La Ville n’avait pas du tout aimé ce que la journaliste avait retenu de sa visite à l’usine de biométhanisation ainsi que la « place démesurée » accordée à la présence de plastiques dans le digestat envoyé aux producteurs pour qu’ils l’utilisent comme fertilisant naturel sur leurs sols. Sa liste de récriminations était longue comme le bras à l’égard du travail journalistique et des perceptions découlant des deux reportages : musique intense, amalgames trompeurs, impartialité, traitement de l’information troublant, inexactitude, fausse représentation, instauration délibérée d’un climat de peur et de panique, etc. Le bureau de l’ombudsman a reçu à peine six plaintes contre ces deux reportages, donc celle d’un partenaire de la Ville pour la disposition du digestat, la société Englobe Environnement.
L’ombudsman a analysé ces plaintes, décortiqué les reportages et interrogé la journaliste et son rédacteur en chef. Il n’a retenu aucun grief et émis aucun blâme. Aucun comme dans zéro plus une barre.
« Ni l’un ni l’autre des reportages visés par ces plaintes ne disent qu’il faut bannir l’épandage de biosolides, mentionne avec justesse l’ombudsman. Ils informent le public à propos d’une pratique aux vertus écologiques reconnues, tout en révélant un risque pour la santé en raison de la présence potentielle de substances dont la réglementation est déficiente. En révélant ces informations, La Semaine verte et Enquête ont agi dans l’intérêt public. Les mesures annoncées dans les semaines et les mois qui ont suivi en attestent éloquemment. »
En réaction à ces reportages, Québec a entre autres annoncé qu’il resserrera la réglementation sur l’épandage de biosolides dans les champs et a imposé un moratoire temporaire sur l’épandage de biosolides en provenance des États-Unis.
Certains diront ou penseront peut-être que la décision de l’ombudsman était prévisible et qu’il n’aurait pu en être autrement puisqu’il est payé par Radio-Canada pour juger du travail des gens de sa propre boîte. Il faut bien mal connaître son rôle et l’historique de ses décisions pour penser ainsi. Son indépendance est inscrite dans son mandat et des gens de l’extérieur de Radio-Canada participent à sa sélection. Il faut cependant savoir que l’ombudsman n’a qu’un simple pouvoir moral. S’il avait décidé qu’un rectificatif s’imposait, Radio-Canada aurait pu ne pas en tenir compte. Pour être passé au travers du dossier et de son rapport de 40 pages, je peux vous dire que son analyse a été exemplaire. Une plainte au conseil de presse n’aurait pas débouché sur une autre conclusion et n’aurait pas été plus étoffée.

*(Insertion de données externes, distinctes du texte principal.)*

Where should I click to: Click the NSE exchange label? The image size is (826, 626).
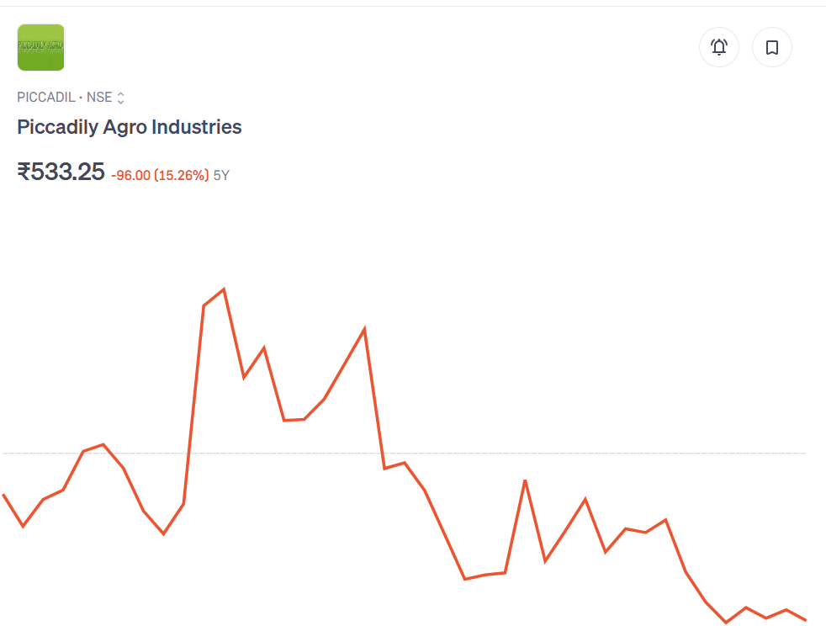pyautogui.click(x=99, y=98)
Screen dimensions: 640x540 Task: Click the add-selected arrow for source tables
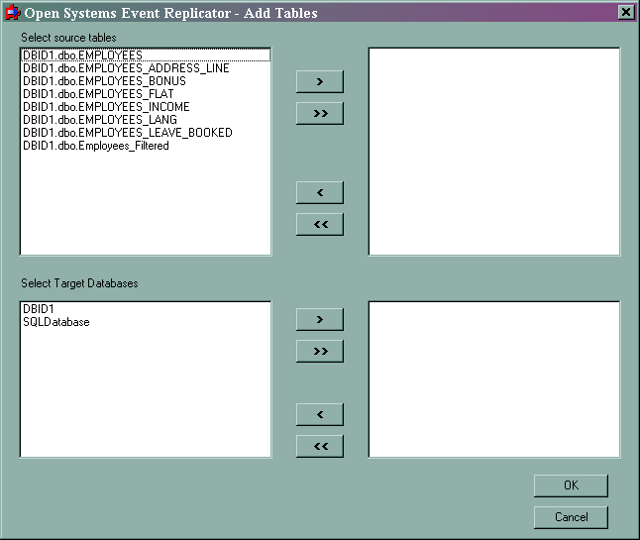click(319, 81)
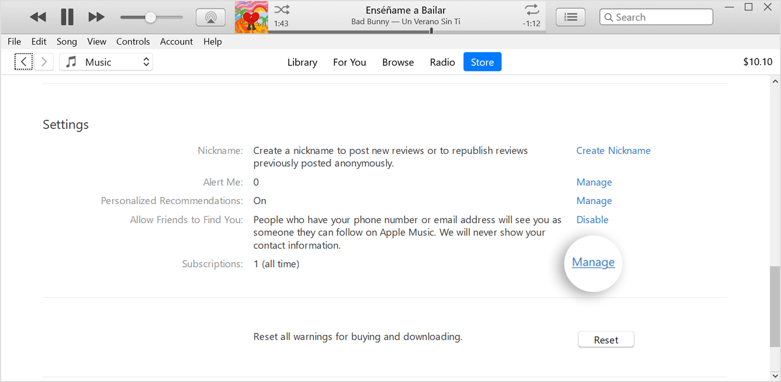The height and width of the screenshot is (382, 781).
Task: Skip to the next track
Action: [96, 17]
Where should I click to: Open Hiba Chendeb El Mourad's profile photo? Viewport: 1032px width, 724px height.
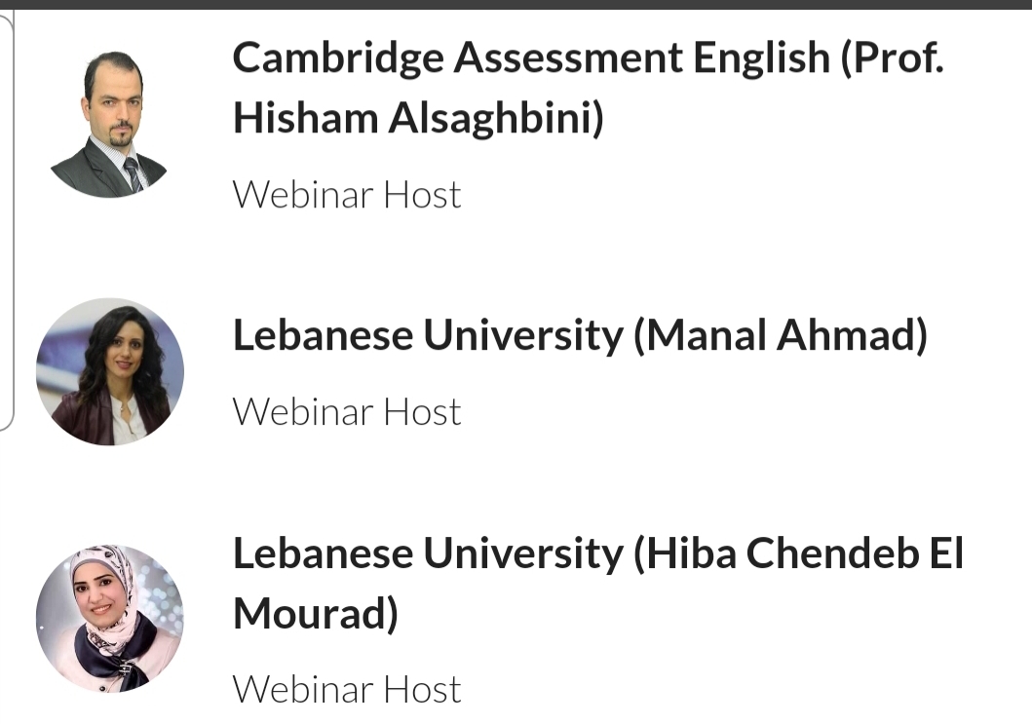110,618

Je retiens tout particulièrement un passage de la décision de Pierre Champoux qu’il est bon de rappeler à toutes les organisations publiques et privées de Saint-Hyacinthe. « Le travail des journalistes doit se faire à l’abri des pressions qui s’activent quotidiennement pour influencer leurs choix et leurs propos. Un reportage n’est pas un communiqué, un journaliste n’est pas un relationniste. Ainsi, en fouillant une histoire en apparence (presque) anodine, il arrive que sa curiosité l’amène à faire des découvertes susceptibles de changer le récit, voire d’inspirer d’autres reportages. »

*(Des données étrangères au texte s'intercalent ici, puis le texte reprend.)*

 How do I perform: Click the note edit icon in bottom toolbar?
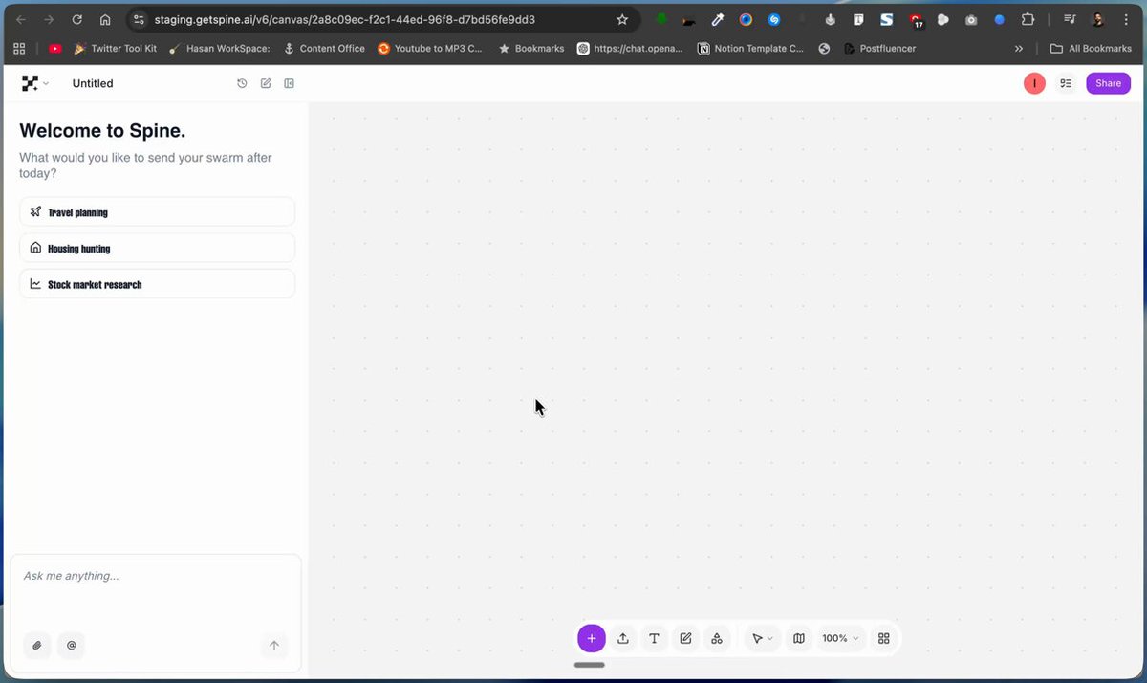(x=685, y=638)
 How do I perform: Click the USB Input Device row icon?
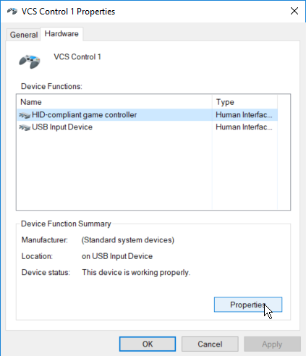[x=25, y=127]
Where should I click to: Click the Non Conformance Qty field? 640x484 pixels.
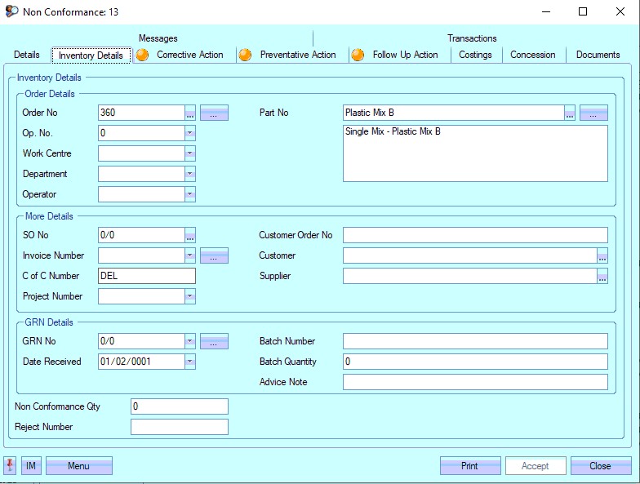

Je ne connais pas les intentions de la Ville, mais je serais très surpris qu’elle décide de pousser cette affaire plus loin et d’entreprendre des recours en justice pour les dommages qui ont découlé des reportages. Elle a plutôt tout intérêt à continuer d’améliorer ses propres pratiques et procédés et à collaborer étroitement à toute initiative permettant d’améliorer la réglementation et la sensibilisation à l’égard des biosolides.
Comme je l’ai écrit en mars dernier, les auteurs des reportages sont plus près de mériter un prix Judith-Jasmin (et/ou un Prix Michener) pour la qualité de leur travail que de recevoir une condamnation en justice. Et je parle en toute connaissance de cause et en toute indépendance.